▶ _Te lezen tekst_:
Vraag: "Waarom vasten Christenen niet op dezelfde manier als Moslims?"
Antwoord:
Zowel Moslims als Christenen vasten, maar hun doelen voor het vasten verschillen. Een Moslim is verplicht om tijdens de Ramadan te vasten, om de Vijf Zuilen te onderhouden. Veel Moslims streven tijdens hun vastentijd oprecht naar Allahs zegen en vergeving.
Voor Christenen is vasten geen plicht, maar een genot. Het overslaan van maaltijden geeft hen de gelegenheid om hun voldoening in God uit te drukken, in plaats van in voedsel. Hoewel met vasten noch Gods genade noch een plaats in het paradijs kan worden verdiend, vasten veel Christenen toch en wel om de volgende redenen:
• om hun tevredenheid in God alleen uit te drukken (Lucas 4:4)
• om zichzelf voor God te vernederen (Daniël 9:3; 10:12)
• om God om hulp te vragen (2 Samuël 12:16; Ester 4:16; Ezra 8:23)
• om naar Gods wil op zoek te gaan (Handelingen 13:2-3)
• om zich van de zonde af te keren (Jona 3:5-10; 1 Koningen 21:25-29)
• om God zonder afleidingen te aanbidden (Lucas 2:36-38)
Hoewel Jezus (Isa) het vasten aanmoedigde, zei Hij niet wanneer of hoe lang gevast moest worden. De religieuze leiders uit de tijd van Isa waren er trots op dat zij twee keer per week vastten, maar Jezus twijfelde aan hun oprechtheid. Christenen volgen Zijn voorbeeld.
Isa’s voorbeeld van het vasten
Aan het begin van Isa’s openbare bediening, vóór Zijn grote wonderen en onderricht, vastte Hij veertig dagen lang! Daarna stelde de duivel Jezus op de proef, toen Hij hongerig en zwak was: “Nadat hij veertig dagen en veertig nachten had gevast, had hij grote honger... De duivel nam hem opnieuw mee, nu naar een zeer hoge berg. Hij toonde hem alle koninkrijken van de wereld in al hun pracht en zei: ‘Dit alles zal ik u geven als u voor mij neervalt en mij aanbidt.’ Daarop zei Jezus tegen hem: ‘Ga weg, Satan! Want er staat geschreven: “Aanbid de Heer, uw God, vereer alleen hem.”’ Daarna liet de duivel hem met rust, en meteen kwamen er engelen om voor hem te zorgen.” (Matteüs 4:2, 8-11)

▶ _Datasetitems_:
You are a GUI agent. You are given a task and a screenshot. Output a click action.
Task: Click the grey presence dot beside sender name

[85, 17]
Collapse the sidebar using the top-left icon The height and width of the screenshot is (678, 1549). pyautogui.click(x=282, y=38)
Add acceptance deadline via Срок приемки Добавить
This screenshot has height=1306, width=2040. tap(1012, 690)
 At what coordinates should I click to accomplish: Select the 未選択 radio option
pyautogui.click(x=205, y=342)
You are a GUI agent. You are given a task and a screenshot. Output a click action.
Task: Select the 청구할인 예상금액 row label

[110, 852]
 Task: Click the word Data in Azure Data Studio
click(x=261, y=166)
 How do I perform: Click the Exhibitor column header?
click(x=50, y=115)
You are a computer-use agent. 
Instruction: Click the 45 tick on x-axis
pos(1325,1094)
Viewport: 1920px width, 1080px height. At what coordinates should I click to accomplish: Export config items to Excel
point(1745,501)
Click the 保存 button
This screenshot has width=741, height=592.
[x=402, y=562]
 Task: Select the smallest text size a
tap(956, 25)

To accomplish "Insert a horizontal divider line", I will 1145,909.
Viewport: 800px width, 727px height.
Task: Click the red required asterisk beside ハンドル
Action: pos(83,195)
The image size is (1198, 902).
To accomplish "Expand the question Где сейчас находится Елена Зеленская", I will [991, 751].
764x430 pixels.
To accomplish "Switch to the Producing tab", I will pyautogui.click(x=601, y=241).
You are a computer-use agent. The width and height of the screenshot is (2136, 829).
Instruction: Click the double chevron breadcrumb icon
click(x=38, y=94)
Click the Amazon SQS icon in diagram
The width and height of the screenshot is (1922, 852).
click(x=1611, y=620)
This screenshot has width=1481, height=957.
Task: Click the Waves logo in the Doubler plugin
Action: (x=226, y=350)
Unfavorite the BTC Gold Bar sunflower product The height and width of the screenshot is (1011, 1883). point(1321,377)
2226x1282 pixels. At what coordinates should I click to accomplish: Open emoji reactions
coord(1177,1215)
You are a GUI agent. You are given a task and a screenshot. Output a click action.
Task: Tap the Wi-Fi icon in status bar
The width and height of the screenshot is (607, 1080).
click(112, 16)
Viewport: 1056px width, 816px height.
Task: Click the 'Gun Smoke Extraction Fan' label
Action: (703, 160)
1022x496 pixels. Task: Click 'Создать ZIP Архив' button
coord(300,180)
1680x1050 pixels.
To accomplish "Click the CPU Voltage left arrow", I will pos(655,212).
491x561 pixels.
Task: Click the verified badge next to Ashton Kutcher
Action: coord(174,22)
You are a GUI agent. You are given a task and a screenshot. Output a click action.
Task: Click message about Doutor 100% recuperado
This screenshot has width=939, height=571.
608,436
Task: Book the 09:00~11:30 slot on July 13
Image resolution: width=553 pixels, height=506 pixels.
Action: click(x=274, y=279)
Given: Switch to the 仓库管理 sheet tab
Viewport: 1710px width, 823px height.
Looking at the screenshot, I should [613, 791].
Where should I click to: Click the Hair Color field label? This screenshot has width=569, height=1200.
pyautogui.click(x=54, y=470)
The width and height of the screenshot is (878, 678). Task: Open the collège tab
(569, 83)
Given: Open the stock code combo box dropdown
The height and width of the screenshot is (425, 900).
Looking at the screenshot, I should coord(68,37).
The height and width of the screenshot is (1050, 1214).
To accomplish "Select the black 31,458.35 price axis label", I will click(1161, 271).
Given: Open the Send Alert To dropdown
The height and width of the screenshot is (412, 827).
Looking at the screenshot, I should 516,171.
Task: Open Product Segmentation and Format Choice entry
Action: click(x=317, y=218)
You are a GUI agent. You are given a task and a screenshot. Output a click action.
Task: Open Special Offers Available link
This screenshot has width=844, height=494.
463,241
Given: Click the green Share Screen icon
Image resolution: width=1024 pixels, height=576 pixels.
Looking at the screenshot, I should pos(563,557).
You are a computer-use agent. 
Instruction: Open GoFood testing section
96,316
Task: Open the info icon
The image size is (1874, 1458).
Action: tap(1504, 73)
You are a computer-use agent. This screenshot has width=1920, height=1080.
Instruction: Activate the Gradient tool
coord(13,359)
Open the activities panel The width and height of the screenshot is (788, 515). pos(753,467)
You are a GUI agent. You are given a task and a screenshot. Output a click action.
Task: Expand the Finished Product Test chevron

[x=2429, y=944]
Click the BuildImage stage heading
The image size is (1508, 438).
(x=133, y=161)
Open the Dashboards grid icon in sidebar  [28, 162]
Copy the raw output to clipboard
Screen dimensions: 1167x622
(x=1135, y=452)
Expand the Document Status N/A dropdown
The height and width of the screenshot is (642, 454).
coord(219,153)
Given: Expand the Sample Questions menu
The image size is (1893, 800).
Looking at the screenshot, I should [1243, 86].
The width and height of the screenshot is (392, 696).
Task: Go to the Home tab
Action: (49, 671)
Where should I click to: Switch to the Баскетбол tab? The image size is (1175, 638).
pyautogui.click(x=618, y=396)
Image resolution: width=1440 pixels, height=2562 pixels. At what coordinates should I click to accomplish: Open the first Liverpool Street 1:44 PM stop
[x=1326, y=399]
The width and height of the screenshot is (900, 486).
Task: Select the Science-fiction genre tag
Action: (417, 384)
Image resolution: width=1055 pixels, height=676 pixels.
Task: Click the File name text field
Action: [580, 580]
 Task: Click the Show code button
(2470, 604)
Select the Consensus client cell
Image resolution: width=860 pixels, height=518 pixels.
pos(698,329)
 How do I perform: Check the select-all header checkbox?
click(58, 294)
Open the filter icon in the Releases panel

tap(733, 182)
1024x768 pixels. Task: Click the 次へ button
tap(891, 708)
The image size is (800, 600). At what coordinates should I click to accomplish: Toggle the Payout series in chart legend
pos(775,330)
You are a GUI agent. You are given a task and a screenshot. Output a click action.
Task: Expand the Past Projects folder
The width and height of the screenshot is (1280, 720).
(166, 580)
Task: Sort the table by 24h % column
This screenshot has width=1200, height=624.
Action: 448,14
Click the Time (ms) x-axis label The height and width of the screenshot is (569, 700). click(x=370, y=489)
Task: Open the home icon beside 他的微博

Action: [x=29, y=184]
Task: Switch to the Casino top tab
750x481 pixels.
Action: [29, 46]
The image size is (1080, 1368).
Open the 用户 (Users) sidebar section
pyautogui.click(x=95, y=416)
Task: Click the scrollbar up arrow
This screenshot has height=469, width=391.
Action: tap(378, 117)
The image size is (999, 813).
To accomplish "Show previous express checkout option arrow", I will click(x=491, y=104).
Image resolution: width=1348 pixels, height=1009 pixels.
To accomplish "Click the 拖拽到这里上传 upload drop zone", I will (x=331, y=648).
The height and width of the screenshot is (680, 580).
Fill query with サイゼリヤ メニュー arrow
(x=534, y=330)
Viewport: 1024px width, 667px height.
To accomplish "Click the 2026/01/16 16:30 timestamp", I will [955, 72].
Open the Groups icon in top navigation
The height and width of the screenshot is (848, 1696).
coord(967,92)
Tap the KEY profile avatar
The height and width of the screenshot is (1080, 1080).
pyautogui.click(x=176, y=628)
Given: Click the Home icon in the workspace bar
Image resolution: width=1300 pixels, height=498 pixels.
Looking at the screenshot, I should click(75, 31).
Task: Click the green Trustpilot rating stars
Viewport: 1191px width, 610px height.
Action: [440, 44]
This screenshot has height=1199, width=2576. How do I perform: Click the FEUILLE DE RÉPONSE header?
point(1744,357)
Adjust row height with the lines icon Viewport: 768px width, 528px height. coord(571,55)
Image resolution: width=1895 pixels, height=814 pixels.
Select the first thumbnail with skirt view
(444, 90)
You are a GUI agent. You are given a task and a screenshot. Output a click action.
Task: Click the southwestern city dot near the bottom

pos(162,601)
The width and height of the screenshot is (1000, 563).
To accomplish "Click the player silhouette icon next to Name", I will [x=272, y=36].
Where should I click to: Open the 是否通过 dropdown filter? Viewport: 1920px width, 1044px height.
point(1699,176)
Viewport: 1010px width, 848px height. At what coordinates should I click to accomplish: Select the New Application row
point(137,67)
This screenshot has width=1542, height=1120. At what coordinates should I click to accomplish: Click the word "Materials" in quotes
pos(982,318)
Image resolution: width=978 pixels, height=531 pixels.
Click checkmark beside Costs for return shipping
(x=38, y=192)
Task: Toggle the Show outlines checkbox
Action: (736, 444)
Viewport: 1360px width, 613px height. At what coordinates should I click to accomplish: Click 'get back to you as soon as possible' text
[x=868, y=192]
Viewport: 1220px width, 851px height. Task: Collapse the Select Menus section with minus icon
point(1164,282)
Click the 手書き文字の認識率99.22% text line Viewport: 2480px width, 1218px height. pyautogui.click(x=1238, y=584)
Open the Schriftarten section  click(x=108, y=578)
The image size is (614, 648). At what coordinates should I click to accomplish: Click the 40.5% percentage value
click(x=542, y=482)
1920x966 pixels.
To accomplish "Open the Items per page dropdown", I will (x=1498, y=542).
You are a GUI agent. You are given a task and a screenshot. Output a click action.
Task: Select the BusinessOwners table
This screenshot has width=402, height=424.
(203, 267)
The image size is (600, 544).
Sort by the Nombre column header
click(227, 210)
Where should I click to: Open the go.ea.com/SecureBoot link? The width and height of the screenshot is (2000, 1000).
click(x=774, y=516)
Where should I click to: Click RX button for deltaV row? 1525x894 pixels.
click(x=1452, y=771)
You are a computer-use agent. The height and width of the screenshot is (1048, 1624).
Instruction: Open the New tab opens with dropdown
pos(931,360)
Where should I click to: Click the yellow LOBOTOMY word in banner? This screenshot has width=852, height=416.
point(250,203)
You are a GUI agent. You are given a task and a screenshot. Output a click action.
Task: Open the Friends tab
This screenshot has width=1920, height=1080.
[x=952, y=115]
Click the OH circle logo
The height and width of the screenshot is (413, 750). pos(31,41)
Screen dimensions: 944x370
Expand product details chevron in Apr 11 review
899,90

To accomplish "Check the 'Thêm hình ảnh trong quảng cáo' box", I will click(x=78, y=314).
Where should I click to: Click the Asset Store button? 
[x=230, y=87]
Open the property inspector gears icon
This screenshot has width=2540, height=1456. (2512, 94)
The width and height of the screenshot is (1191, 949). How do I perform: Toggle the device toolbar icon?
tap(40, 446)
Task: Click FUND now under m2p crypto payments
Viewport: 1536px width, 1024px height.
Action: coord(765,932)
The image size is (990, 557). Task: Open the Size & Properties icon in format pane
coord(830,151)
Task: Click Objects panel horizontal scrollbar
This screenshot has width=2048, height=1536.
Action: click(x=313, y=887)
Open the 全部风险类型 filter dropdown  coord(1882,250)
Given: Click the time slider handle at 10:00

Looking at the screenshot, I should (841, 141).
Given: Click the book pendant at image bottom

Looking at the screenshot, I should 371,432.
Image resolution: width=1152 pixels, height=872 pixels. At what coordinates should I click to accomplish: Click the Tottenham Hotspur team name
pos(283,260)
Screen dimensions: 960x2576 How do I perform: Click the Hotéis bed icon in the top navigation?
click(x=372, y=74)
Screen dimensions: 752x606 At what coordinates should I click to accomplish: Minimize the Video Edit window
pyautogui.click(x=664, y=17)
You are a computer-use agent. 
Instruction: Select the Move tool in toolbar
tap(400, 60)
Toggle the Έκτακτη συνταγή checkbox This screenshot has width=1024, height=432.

▶ _Opdrachten_:
A – Hoe lang vastte Isa volgens de tekst over vasten aan het begin van Zijn openbare bediening?
B – Schrijf de tekst over vasten verder vanaf het punt waar hij ophoudt.
De items staan los van de tekst over vasten.

▶ _Antwoorden_:
A – Veertig dagen.

B –
Satan probeerde Jezus tot de zonde te verleiden, maar Jezus bleef perfect - in tegenstelling tot alle andere mensen in de geschiedenis.
Isa’s waarschuwing tegen hoogmoedig vasten
• Vast niet om godsdienstig te lijken in de ogen van andere mensen
“Wanneer jullie vasten, zet dan niet zo’n somber gezicht als de huichelaars, want zij doen dat om iedereen te laten zien dat ze aan het vasten zijn. Ik verzeker jullie: zij hebben hun loon al ontvangen. Maar als jullie vasten, was dan je gezicht en wrijf je hoofd in met olie, zodat niemand ziet dat je aan het vasten bent, alleen je Vader, die in het verborgene is. En jullie Vader, die in het verborgene ziet, zal je ervoor belonen.” (Matteüs 6:16-18)
• Vast niet om vergeving van je zonden te verdienen (Farizeeër = iemand die bij een zekere religieuze, fundamentele Joodse sekte behoorde)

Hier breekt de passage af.